Almanacco Barbanera, torna il Lunario del vivere Greta-style

Appello per la ripartenza di Castelluccio di Norcia post sisma

Redazione ANSA ROMA

ROMA - I consigli, ogni giorno, di una Luna amica per riscoprire il piacere di rallentare un po' e avere uno stile di vita Greta-style, più sostenibile. In un bisestile come il 2020, peraltro dichiarato dall'Onu Anno internazionale della salute delle piante, potranno tornare utili i pro-memoria del "buon vivere casa, orto e giardino seguendo le stagioni" dell'Almanacco Barbanera.

Compie 258 anni questa pubblicazione che vanta il riconoscimento nel programma Unesco "memoria del mondo". Dal 1762, quando per la prima volta venne stampato a Foligno, il Lunario con le rubriche scandite dai cicli del tempo e della Luna "per cogliere le buone energie di cielo e terra", ha valorizzato la tradizione rurale, la condivisione dei saperi, anche con la pubblicazione online di 800 pubblicazioni.

Mostrando poi sempre attenzione alle sorti dell'uomo e del Pianeta, la fondazione tramite il Bosco Barbanera ogni anno manda un messaggio-appello a tutela di un paesaggio e della biodiversità.
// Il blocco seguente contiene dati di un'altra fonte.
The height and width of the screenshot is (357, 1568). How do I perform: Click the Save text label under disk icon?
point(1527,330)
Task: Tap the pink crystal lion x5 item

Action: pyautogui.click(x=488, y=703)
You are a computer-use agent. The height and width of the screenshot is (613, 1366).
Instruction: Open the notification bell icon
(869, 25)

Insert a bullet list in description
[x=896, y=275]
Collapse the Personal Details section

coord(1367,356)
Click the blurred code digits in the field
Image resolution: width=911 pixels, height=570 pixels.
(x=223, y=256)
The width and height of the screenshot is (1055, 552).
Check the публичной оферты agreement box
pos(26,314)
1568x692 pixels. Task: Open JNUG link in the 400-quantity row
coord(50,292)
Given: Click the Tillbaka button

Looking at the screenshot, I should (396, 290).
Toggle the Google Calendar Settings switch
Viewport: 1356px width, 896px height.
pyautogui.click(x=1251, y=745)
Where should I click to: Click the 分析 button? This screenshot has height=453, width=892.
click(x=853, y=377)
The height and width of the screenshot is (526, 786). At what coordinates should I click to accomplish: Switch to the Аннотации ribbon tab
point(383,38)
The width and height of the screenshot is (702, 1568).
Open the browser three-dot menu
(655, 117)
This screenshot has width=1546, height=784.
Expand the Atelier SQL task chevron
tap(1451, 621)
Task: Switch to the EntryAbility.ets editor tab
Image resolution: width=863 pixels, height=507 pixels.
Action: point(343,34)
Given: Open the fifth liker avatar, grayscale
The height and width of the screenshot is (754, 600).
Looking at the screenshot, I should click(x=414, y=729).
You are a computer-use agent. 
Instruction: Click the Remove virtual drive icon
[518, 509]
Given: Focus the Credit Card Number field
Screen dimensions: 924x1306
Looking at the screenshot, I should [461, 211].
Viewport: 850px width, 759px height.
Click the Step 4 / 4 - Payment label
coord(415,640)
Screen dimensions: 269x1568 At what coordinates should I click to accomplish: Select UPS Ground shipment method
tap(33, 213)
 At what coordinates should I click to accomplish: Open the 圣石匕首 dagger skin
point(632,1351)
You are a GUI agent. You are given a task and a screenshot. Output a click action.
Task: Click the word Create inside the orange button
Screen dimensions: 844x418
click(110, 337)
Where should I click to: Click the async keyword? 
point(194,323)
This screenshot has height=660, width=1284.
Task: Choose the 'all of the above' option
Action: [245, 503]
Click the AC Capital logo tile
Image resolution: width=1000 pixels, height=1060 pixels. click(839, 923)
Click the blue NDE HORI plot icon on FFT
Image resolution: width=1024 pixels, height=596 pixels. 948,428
Il trentennale del Bosco accende ora i riflettori sull'Italia colpita dal terremoto del 2016 e su Castelluccio, luogo simbolo di quattro regioni (Umbria, Marche, Lazio e Abruzzo), ancora in attesa di rinascita. Insieme all'associazione "Per la vita di Castelluccio di Norcia onlus" Barbanera si dichiara vicino a questi luoghi d'incanto nel Parco nazionale dei Monti Sibillini, con Pian Grande e Pian Perduto, con gli abitanti che non hanno abbandonato il borgo e caparbiamente sono lì a coltivare, pascolare, praticare la transumanza e offrire ristoro.

Mentre per chi vive la città l'Almanacco vuole essere un raccordo con la campagna, un intimo viaggio in cui ritrovarsi e coltivare secondo tradizione.

Tra le novità, un oroscopo ambientalista tra pianeti e pomodori, con tante ricette, ai fornelli e sottovetro.